#### Stored rows

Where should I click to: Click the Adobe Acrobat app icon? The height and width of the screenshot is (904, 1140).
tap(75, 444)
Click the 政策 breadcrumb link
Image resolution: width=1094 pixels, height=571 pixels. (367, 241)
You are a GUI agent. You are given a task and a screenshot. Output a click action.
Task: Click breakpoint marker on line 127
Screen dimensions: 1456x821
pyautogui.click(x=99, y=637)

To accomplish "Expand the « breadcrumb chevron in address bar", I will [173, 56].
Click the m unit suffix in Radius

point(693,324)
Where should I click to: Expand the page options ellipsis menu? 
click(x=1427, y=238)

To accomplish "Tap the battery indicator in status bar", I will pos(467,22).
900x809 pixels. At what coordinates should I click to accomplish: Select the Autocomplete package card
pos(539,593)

########

# Aim of the exercise
Please copy every one of the records above word for word, keeping each line unchanged.

# Task answer
Where should I click to: Click the Adobe Acrobat app icon? The height and width of the screenshot is (904, 1140).
tap(75, 444)
Click the 政策 breadcrumb link
Image resolution: width=1094 pixels, height=571 pixels. (367, 241)
You are a GUI agent. You are given a task and a screenshot. Output a click action.
Task: Click breakpoint marker on line 127
Screen dimensions: 1456x821
pyautogui.click(x=99, y=637)

To accomplish "Expand the « breadcrumb chevron in address bar", I will [173, 56].
Click the m unit suffix in Radius

point(693,324)
Where should I click to: Expand the page options ellipsis menu? 
click(x=1427, y=238)

To accomplish "Tap the battery indicator in status bar", I will pos(467,22).
900x809 pixels. At what coordinates should I click to accomplish: Select the Autocomplete package card
pos(539,593)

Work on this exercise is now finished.